Akcja powieści toczy się w Polsce, a dokładniej w Krakowie, który w wizji pokazywanej nam przez Meg Adams właściwie ożywa, staje się dodatkowym bohaterem tej opowieści, bez którego nic nie byłoby takie samo. Wraz z Davidem i Oliwią poznajemy klimatyczne zakamarki tego pięknego miasta. Widać, że autorka doskonale zna miejsce, w którym osadziła akcję. O wiele lepiej czytać o naszym rodzimym Krakowie, którego autentyczność wręcz wypływa z kart książki, niż o jakimś zagranicznym, nieokreślonym miejscu, które równie dobrze mogłoby być jakąś randomową lokalizacją.
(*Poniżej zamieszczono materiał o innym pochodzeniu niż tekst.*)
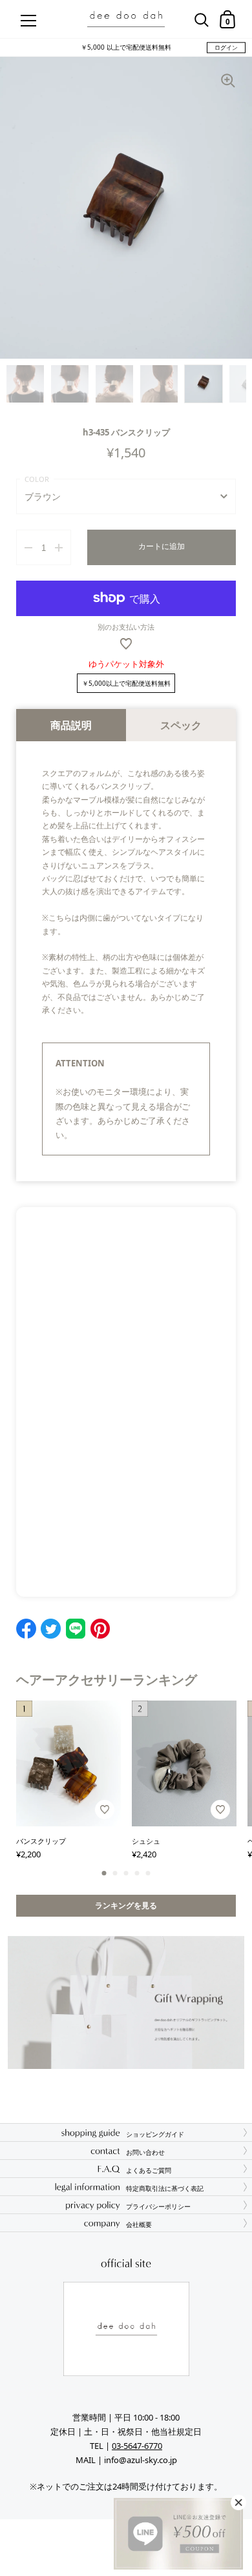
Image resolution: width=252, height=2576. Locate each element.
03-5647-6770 (137, 2445)
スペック (181, 725)
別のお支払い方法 (126, 627)
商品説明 (71, 725)
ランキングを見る (126, 1905)
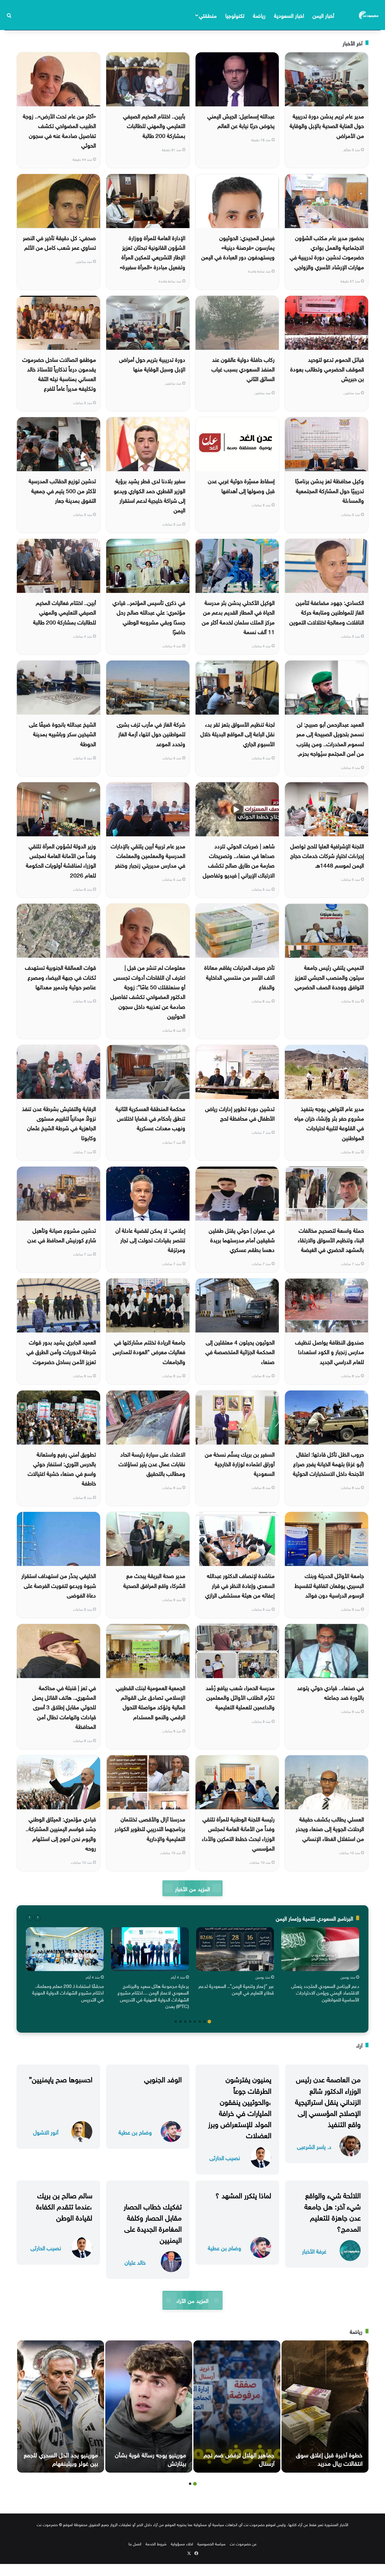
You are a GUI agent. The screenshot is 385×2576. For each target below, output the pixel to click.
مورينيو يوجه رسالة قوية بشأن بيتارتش (150, 2458)
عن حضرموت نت (243, 2543)
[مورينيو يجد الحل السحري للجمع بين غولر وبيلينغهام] (60, 2406)
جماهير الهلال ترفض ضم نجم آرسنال (239, 2458)
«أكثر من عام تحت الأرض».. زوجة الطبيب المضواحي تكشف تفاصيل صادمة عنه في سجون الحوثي (59, 130)
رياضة (259, 15)
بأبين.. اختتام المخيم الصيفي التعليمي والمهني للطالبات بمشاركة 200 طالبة (154, 125)
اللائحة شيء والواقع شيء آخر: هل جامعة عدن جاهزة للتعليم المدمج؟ (332, 2211)
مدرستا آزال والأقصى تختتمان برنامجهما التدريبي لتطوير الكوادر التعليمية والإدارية (150, 1828)
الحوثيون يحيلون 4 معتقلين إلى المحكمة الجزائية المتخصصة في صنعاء (240, 1351)
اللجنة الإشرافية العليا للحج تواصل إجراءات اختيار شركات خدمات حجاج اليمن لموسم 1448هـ (327, 855)
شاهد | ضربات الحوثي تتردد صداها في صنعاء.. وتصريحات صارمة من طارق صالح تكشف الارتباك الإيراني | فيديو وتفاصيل (239, 860)
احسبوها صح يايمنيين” (60, 2078)
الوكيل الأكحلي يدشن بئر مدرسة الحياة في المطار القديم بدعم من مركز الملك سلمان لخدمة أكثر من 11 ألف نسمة (238, 616)
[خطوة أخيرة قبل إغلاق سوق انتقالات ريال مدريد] (325, 2406)
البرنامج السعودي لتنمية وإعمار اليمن (314, 1917)
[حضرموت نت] (369, 15)
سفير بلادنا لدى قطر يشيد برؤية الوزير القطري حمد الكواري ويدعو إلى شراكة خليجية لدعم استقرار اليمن (149, 494)
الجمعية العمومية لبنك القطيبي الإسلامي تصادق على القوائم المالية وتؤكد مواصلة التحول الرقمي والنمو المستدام (150, 1701)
Kolejnym, co urzekło mnie w „Architekturze uczuć” jest główny bohater. David Arnaud to mężczyzna pełen sprzeczności, skrywający w sobie głębię, którą odkryć mogą tylko wybrani. Na co dzień zimny drań, odnoszący sukcesy w świecie architektów, jak wydawać by się mogło nieskory do miłości, skrzywdzony wydarzeniami z przeszłości cynik. Z drugiej strony mężczyzna skłonny do poświęceń i narażania własnego życia dla ratowania ukochanej kobiety czy pomocy przyjacielowi. Przyjeżdża do Polski zwabiony chęcią udziału w tworzeniu prestiżowego projektu, nie spodziewając się, że ten wyjazd wywróci jego życie do góry nogami. Zostaje wplątany w intrygę rodem z powieści kryminalnych. Niektórzy mogą zarzucać, że przecież zwykły architekt to nie żaden tajniak, jednak David ma za sobą udział w innej sprawie, co rozbudziło w nim pewne instynkty. Nie bez znaczenia jest też jego przyjaźń z agentem – Richem.
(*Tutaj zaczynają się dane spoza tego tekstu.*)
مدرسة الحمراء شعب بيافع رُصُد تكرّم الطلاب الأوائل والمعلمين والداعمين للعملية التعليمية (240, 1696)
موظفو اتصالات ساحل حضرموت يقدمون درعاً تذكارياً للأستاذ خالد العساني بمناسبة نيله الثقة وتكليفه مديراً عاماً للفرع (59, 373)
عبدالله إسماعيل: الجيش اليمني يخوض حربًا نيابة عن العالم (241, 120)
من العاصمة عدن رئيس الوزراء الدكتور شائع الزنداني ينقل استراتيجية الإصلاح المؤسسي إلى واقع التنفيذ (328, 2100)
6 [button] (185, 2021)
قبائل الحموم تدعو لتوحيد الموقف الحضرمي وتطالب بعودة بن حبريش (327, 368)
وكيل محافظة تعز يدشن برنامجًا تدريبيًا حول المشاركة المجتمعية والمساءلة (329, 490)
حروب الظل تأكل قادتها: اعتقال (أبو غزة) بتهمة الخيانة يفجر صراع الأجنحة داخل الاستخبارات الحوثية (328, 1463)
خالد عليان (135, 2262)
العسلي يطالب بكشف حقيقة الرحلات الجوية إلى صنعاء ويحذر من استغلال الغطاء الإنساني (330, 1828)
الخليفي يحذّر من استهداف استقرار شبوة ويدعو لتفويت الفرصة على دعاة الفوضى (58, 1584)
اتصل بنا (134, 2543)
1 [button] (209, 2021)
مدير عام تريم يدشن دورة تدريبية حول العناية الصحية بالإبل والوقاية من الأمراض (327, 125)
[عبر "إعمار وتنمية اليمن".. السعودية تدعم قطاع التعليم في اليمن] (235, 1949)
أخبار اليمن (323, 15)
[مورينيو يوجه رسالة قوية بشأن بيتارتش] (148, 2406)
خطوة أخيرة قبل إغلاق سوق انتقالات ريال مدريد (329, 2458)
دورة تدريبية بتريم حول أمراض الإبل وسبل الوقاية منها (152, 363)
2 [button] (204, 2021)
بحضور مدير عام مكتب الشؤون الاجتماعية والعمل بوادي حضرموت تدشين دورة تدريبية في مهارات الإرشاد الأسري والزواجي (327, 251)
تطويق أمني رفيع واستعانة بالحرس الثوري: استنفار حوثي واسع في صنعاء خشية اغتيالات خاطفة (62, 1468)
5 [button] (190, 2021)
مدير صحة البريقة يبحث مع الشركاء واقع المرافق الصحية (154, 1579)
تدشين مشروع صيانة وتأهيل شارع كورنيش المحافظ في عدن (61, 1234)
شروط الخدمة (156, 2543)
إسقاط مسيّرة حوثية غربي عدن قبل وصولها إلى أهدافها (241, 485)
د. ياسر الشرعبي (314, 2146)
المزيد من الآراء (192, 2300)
David zostaje zmuszony do współpracy przy projekcie z młodą panią architekt z Polski – Oliwią Wróblewską, która od samego początku wydaje się do niego negatywnie nastawiona. Przy każdym ich spotkaniu wręcz iskrzy, a ich starcia okraszone są dawką ciętych ripost. Jak się wkrótce okazuje, Davida i Oliwię łączy nie tylko wspólny projekt i wykonywany zawód, ale pewne niedokończone sprawy z przeszłości.
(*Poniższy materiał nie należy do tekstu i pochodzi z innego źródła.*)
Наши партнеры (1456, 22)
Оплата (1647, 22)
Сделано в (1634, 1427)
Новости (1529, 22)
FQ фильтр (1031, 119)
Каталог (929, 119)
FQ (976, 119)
Oliwia jest ambitna, pyskata, pewna swojej wartości. Różni się od zazwyczaj spotykanych na kartach romansów szarych myszek, które muszą być ratowane przez księcia na białym koniu. Taka kreacja sprawia, że kobieta zapada nam w pamięć i nawet po kilku tygodniach od lektury „Architektury uczuć” pamiętam niektóre z jej ciętych ripost. Nie jestem wobec niej bezkrytyczna, zdarzały się sceny, w których irytowała mnie swoim niezdecydowaniem, ale doskonale wiem, że właśnie takie są kobiety. I myślę, że gdyby chodziło o inną powieść, nie miałabym tych negatywnych odczuć, ale nie oszukujmy się, zbyt mocno od początku sympatyzowałam z Davidem, więc Oliwia była na straconej pozycji.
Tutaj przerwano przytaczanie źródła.